What to work on:
1. Quote the review of the film "Hostage" word for word, starting at "We certainly know" and ending at "filming the carnage.".
2. According to the review of the film "Hostage," what production credit does Bruce Willis hold?

Text segment:
We certainly know what we’re in for with “Hostage,” assuming we’ve seen the poster featuring Bruce Willis and his gleaming scalp of vengeance. It’s only a question of whether there’ll be any interesting new ways of filming the carnage.
In fact, there is ― one I can’t remember seeing before, at any rate. It’s a slow-motion shot in which the blood sort of leaps away from the body in beads and twisting strands. Kudos to some hack.
Willis, playing a hostage-negotiator-turned-small-town-police-chief, isn’t a bad actor at all, and he occasionally lets some human sunlight into the dank junktrap that this movie is. As he’s picking up a phone to talk to a hostage-taker, he tosses his gum aside with the other hand ―the unthinking motion of a guy at work who’s done this a thousand times.
When his character’s family is threatened (did you doubt that his family would be threatened?), Willis-the-actor has the integrity to sob, even drool, as opposed to fixing the villain in his steely gaze to let him know who the alpha male is. (Presumably he had a choice about this, since he’s credited as executive producer.)

Entries shown:
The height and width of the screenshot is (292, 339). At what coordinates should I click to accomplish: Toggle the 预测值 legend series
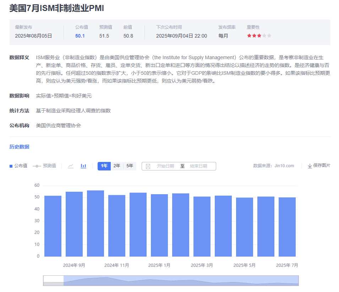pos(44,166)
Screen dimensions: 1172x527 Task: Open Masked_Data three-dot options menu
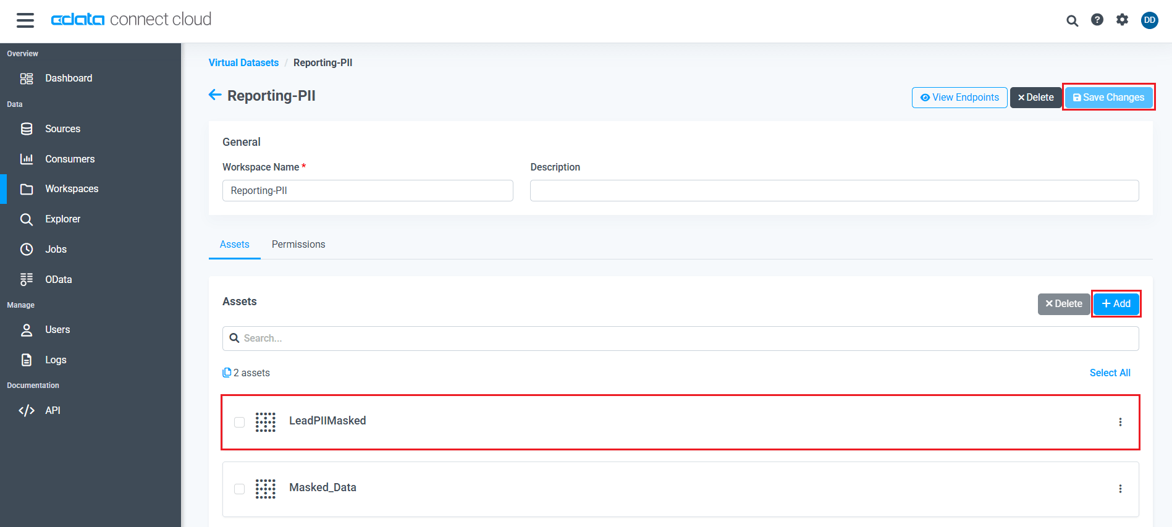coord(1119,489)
--
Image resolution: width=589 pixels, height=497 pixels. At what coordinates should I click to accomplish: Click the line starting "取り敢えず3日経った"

Exercise results:
1.
We certainly know what we’re in for with “Hostage,” assuming we’ve seen the poster featuring Bruce Willis and his gleaming scalp of vengeance. It’s only a question of whether there’ll be any interesting new ways of filming the carnage.

2. Executive producer.